All the awaitables in this project return themselves as the awaiter – when you don’t need any other state, it’s an easy step to take.

That’s all we need to say about Execute, but how exactly are we capturing the continuation in ComeFrom?

Capturing continuations

Once we’ve got the action stack shuffling under our belts, there are two more problems with ComeFrom:

  • What happens if we ComeFrom the same label twice?
  • How do we really capture a continuation?

The first point didn’t come up in the sample I’ve shown here, but it does come up in the more complex example – imagine if SimpleOtherMethod had two ComeFrom calls; when we jump back to the first one, we’ll execute the second one again. I made a simple policy decision to only allow a single "return point" for any label – if a ComeFrom call tries to register the existing continuation point for a label, we ignore it; otherwise we throw an exception. So we only need to care about a single continuation for any label, which makes life easier.

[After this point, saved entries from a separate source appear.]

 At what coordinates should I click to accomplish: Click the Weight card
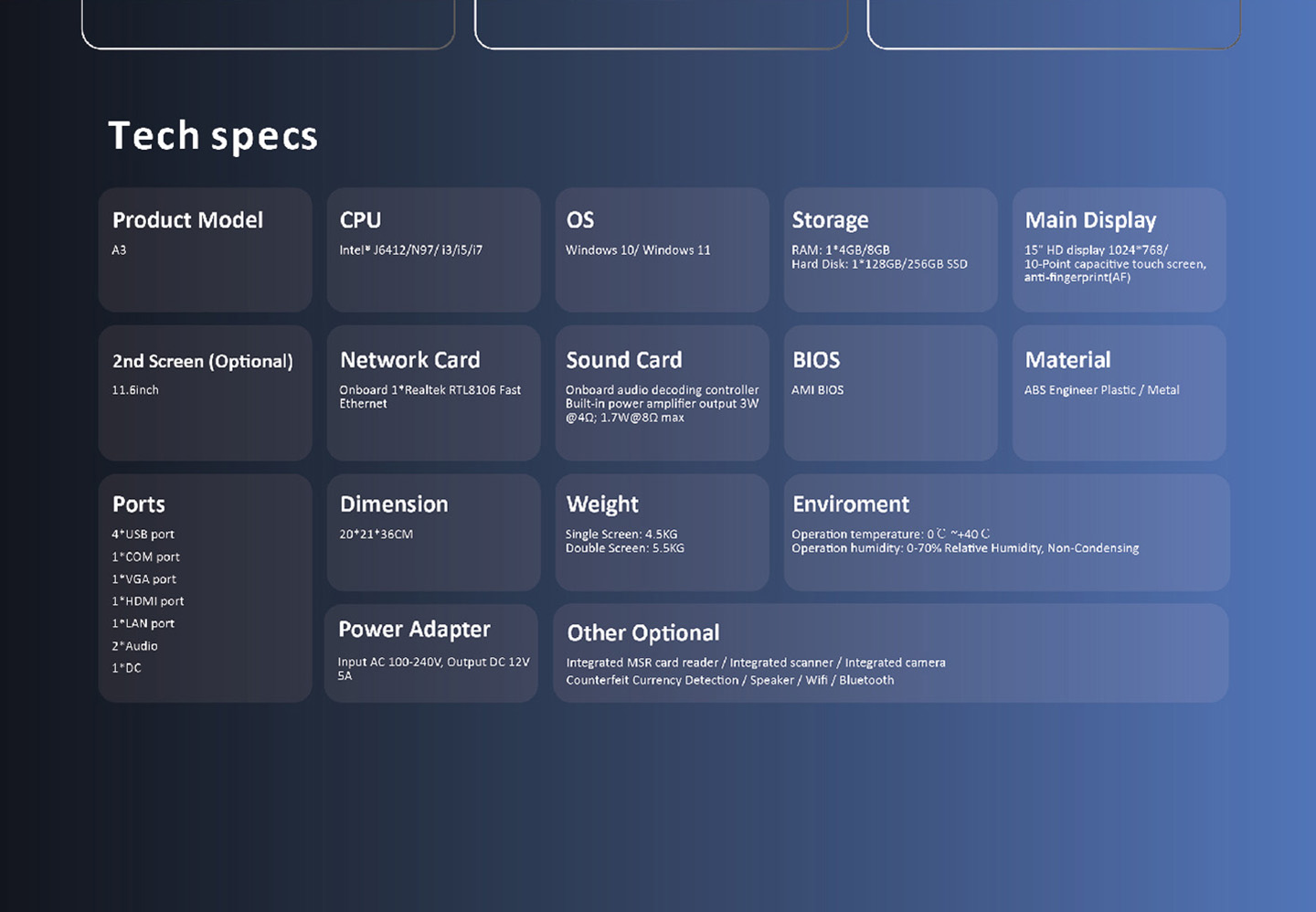(x=662, y=532)
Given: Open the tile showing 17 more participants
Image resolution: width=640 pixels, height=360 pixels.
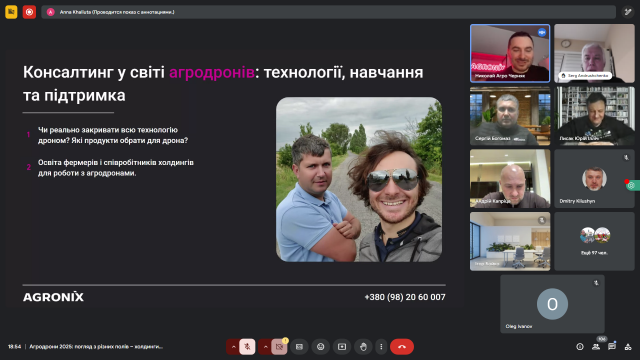Looking at the screenshot, I should click(x=594, y=241).
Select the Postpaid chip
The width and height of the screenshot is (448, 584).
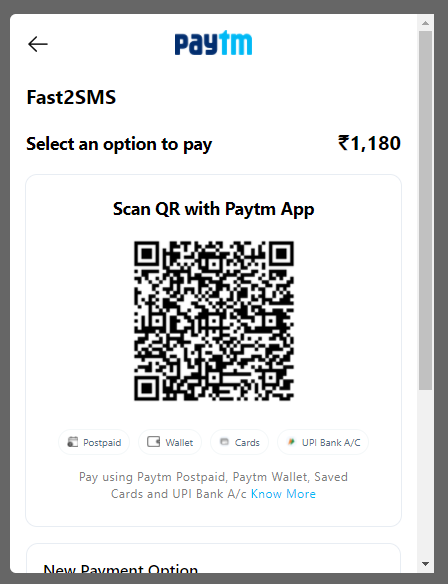coord(94,442)
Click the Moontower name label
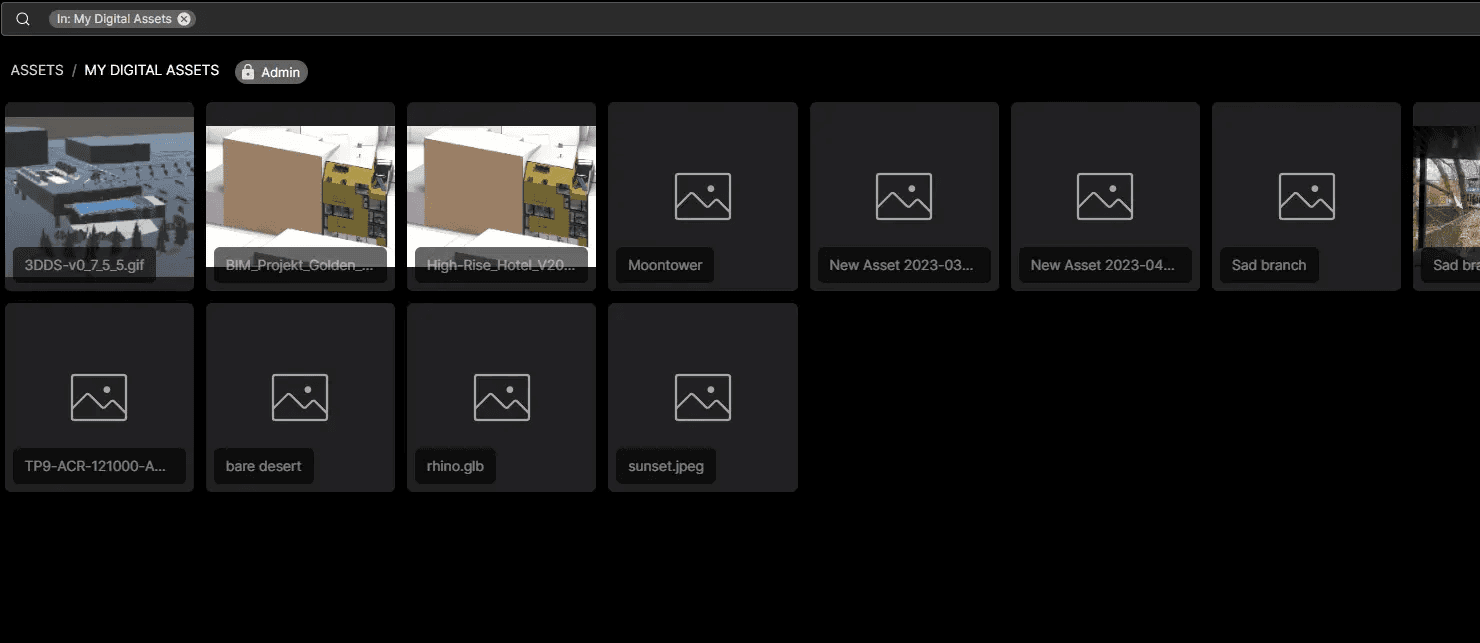The height and width of the screenshot is (643, 1480). (x=665, y=266)
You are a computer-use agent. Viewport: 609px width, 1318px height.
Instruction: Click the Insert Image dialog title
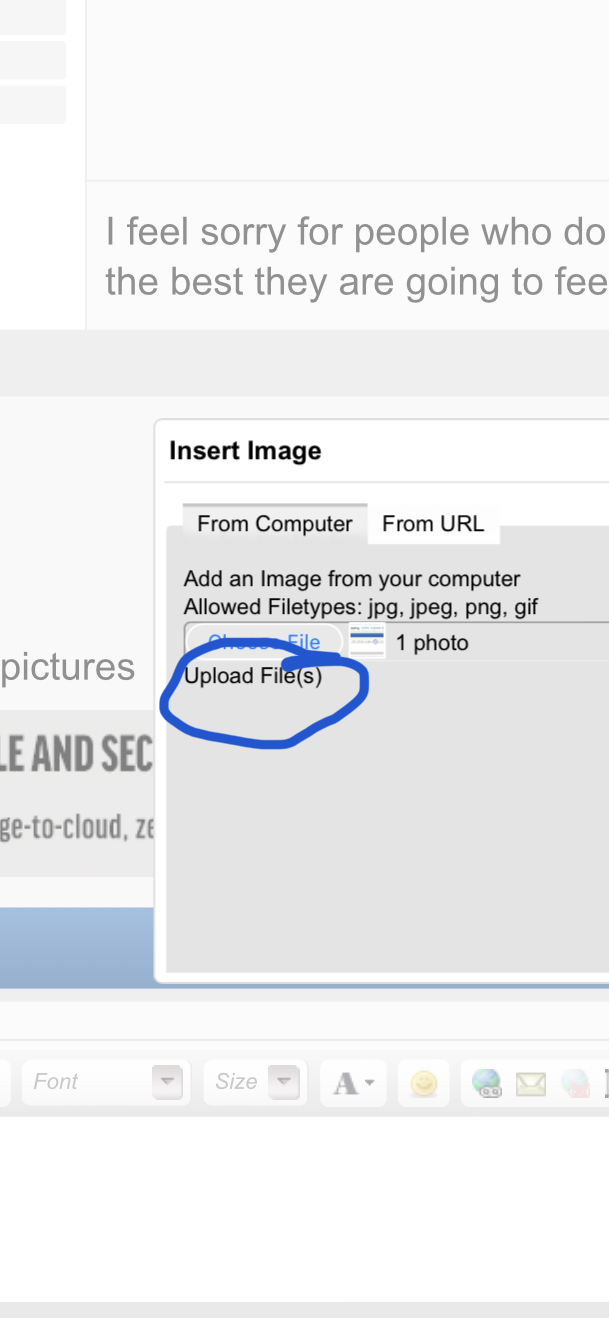coord(245,451)

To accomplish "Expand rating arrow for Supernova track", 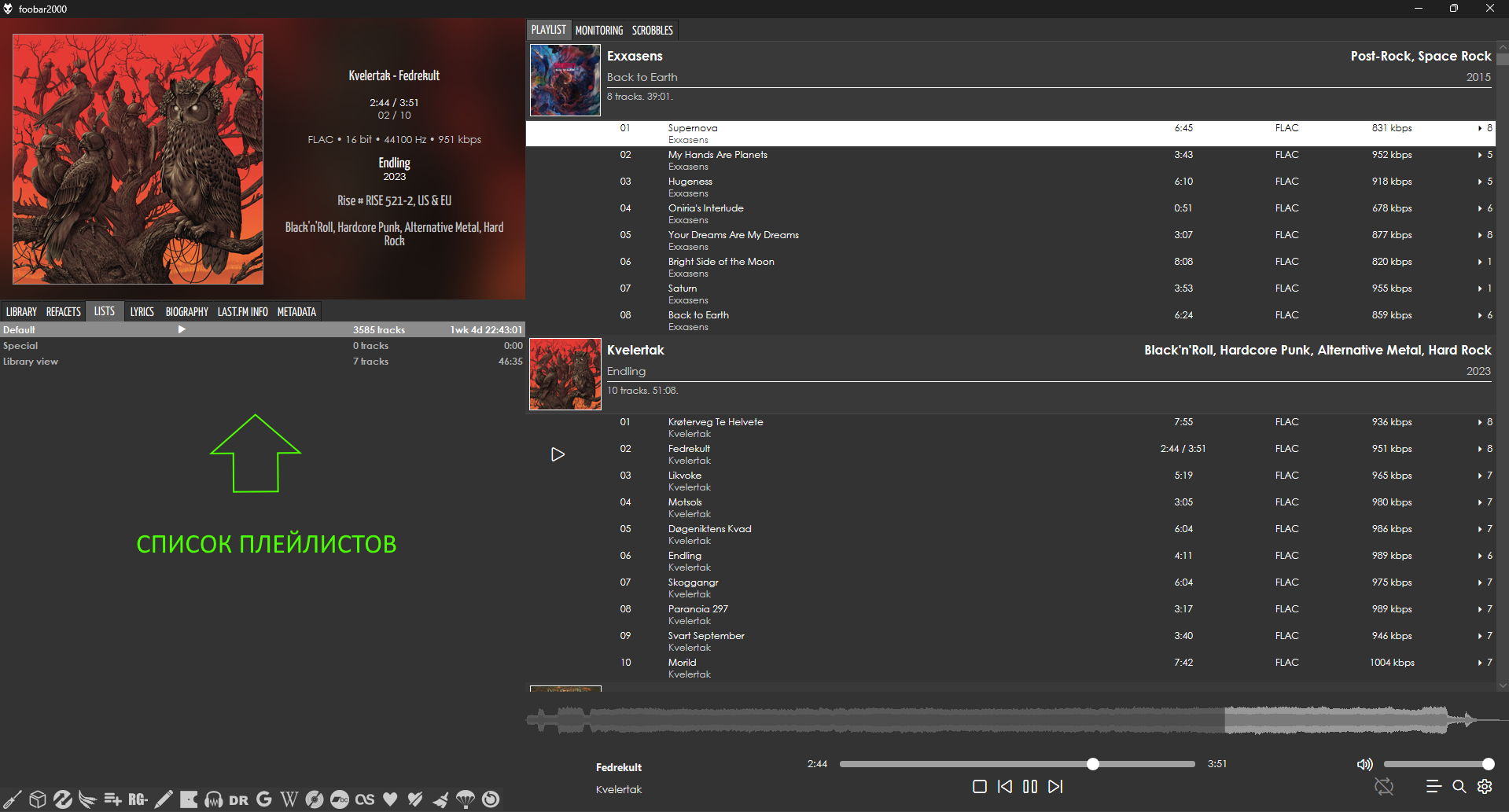I will click(x=1480, y=128).
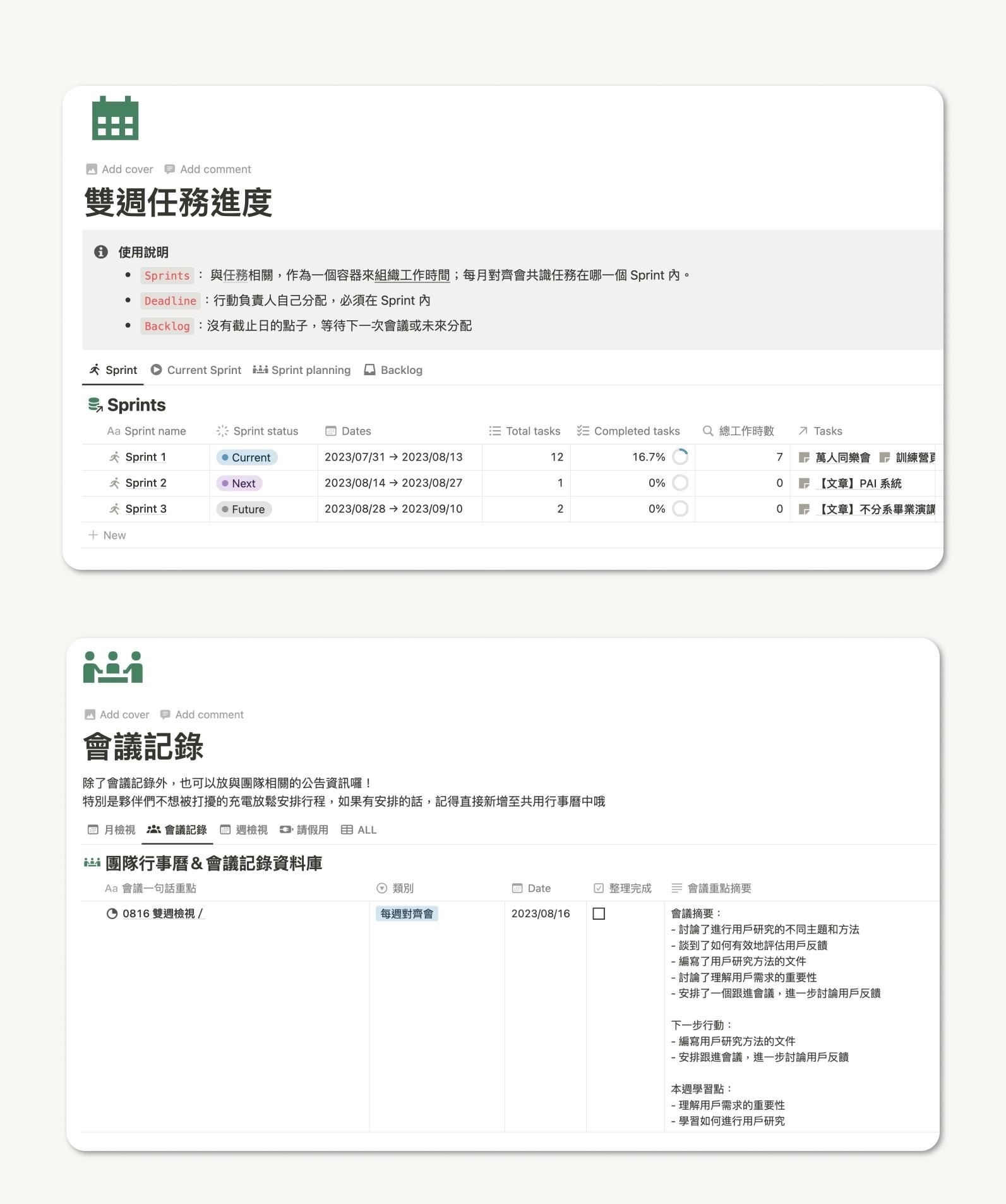Click Add cover on 雙週任務進度 page
Viewport: 1006px width, 1204px height.
point(120,169)
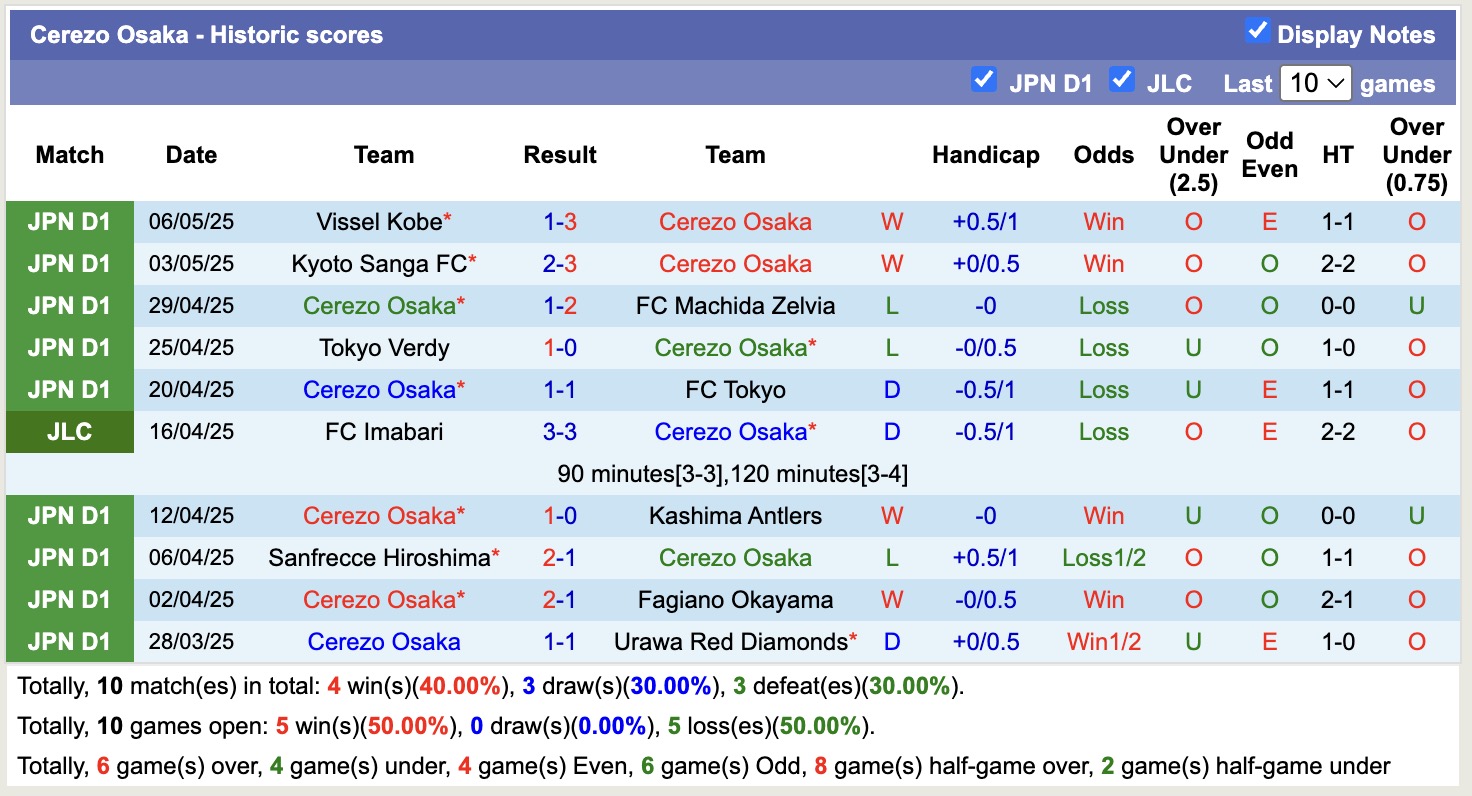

The second point is trickier. If you remember back to earlier posts in this series, we saw that the state machine generated for async only really contains a single entry point (MoveNext) which is used for all continuations. A variable in the state machine is responsible for remembering where we were within it between calls. So in order to really make the continuation remember the point at which it needs to continue, we need to remember that state. We need to store an object for the continuation, which contains the delegate to invoke, and the state of the state machine when we were first passed the continuation. I’ve created a class for this, unimaginatively called Continuation, which looks like this:

/// <summary>
/// This hack allows a continuation to be executed more than once,
/// contrary to the C# spec. It does this using reflection to store the
/// value of the "state" field within the generated class. NEVER, EVER, EVER
/// try to use this in real code. It’s purely for fun.
/// </summary>
internal sealed class Continuation : IEquatable<Continuation>
{
    private readonly int savedState;
    private readonly object target;
    private readonly FieldInfo field;
    private readonly Action action;

    internal Continuation(Action action)
    {
        target = action.Target;
        field = target.GetType().GetField("<>1__state", BindingFlags.Instance | BindingFlags.NonPublic);
        savedState = (int) field.GetValue(target);
        this.action = action;
    }

    internal void Execute()
    {
        field.SetValue(target, savedState);
        action();
    }

    // Snip Equals/GetHashCode
}

Yes, we use reflection to fish out the <>1__state variable initially, and poke the state machine with the same value when we next want to execute the continuation. All highly implementation-specific, of course.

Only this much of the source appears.